Realistically, though, your best bet in all cases is to go to school in the city where you aspire to work. The worst thing to do to yourself, especially early in your career, is to move to a new city with no leads, contacts, job offers or insight into how you might obtain these things. Of course, no matter where you go, if you never leave campus and refuse to involve yourself in the local scene, you aren't going to get very far--but someone at, say, DePaul can easily work on a few Chicago-area productions, while someone at Duke is never going to get a chance to make contacts for their future career in San Francisco until after graduation.
There are some exceptions (If you get an offer for a really really really prestigious program, it doesn't matter if you've always had your heart set on working in Peoria: go to NTS or wherever accepted you.
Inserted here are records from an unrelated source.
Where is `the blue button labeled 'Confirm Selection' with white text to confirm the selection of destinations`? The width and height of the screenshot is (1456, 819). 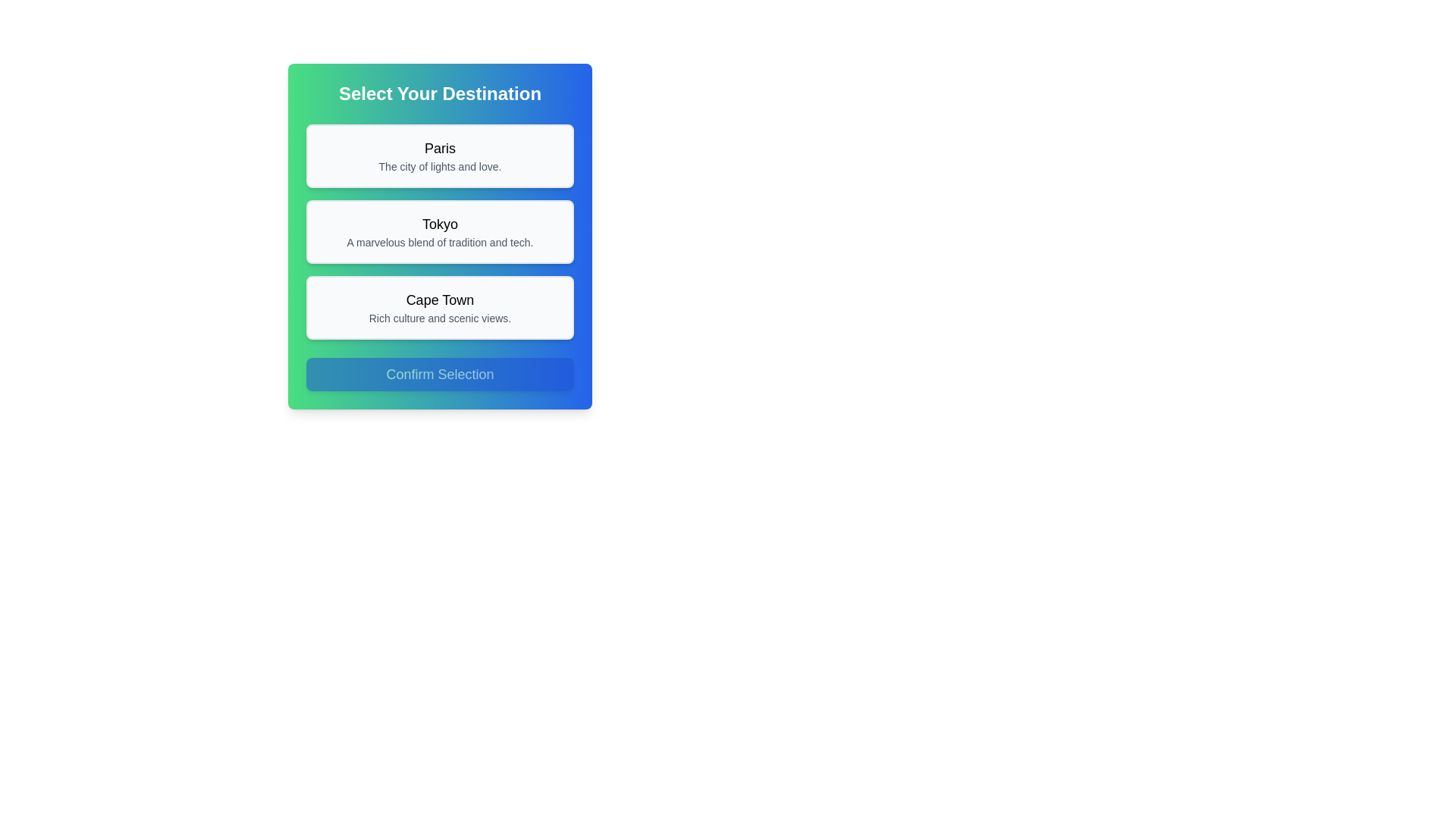
the blue button labeled 'Confirm Selection' with white text to confirm the selection of destinations is located at coordinates (439, 374).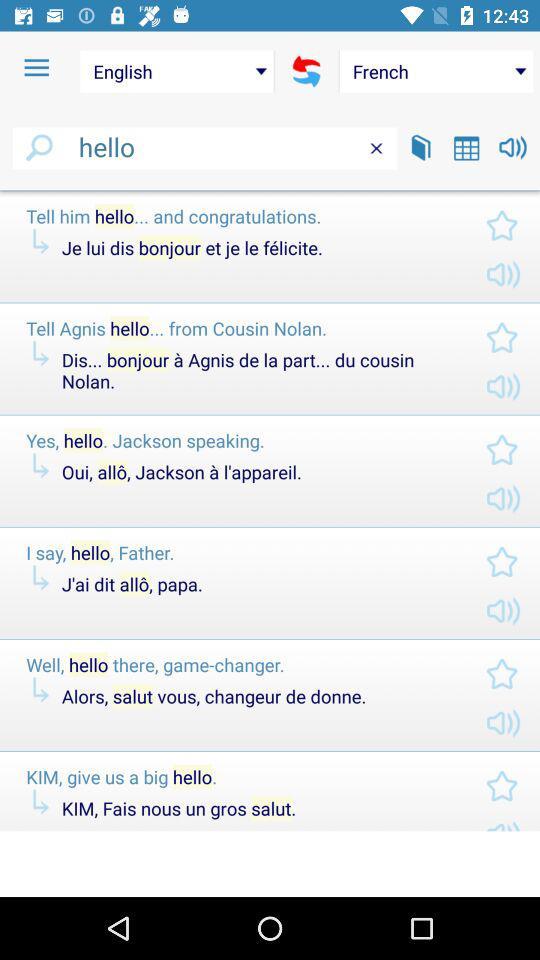  I want to click on play, so click(513, 146).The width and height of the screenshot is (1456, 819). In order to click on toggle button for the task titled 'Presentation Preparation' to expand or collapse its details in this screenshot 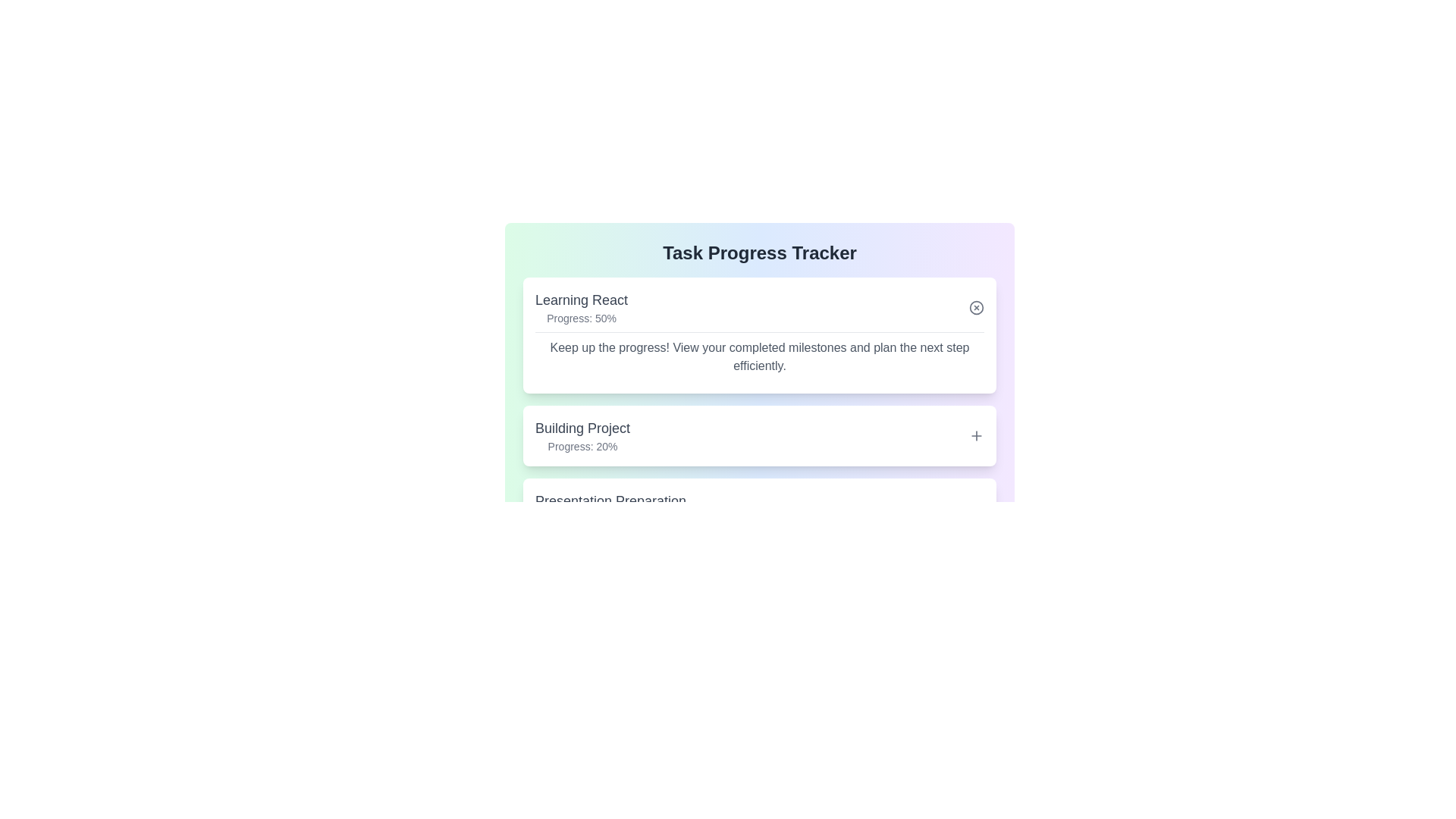, I will do `click(976, 509)`.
Similarly, if you've always wanted to work somewhere where the local programs aren't known to be especially strong [Las Vegas sticks out in my own mind here], going elsewhere for your degree might be helpful), but in general, given the choice between several more-or-less equivalent programs, take the program which gets you geographically and culturally closest to the area where you hope to work someday.
(I'm a Canadian myself, and I definitely agree that our schools are underrated, but given the choice between, say, Ryerson or NYU for an aspiring actor who hopes to work in NYC... go to NYU. Ryerson would be way cheaper, but NYU would be an infinitely smarter move career-wise.)